YOUR ASSIGNMENT » Return the entries below precisely, omitting nothing.

STORED DATA »
:::
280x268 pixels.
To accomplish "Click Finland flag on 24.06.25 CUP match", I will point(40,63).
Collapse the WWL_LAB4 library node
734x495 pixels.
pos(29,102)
:::
COMPLETED TASK »
280x268 pixels.
To accomplish "Click Finland flag on 24.06.25 CUP match", I will point(40,63).
Collapse the WWL_LAB4 library node
734x495 pixels.
pos(29,102)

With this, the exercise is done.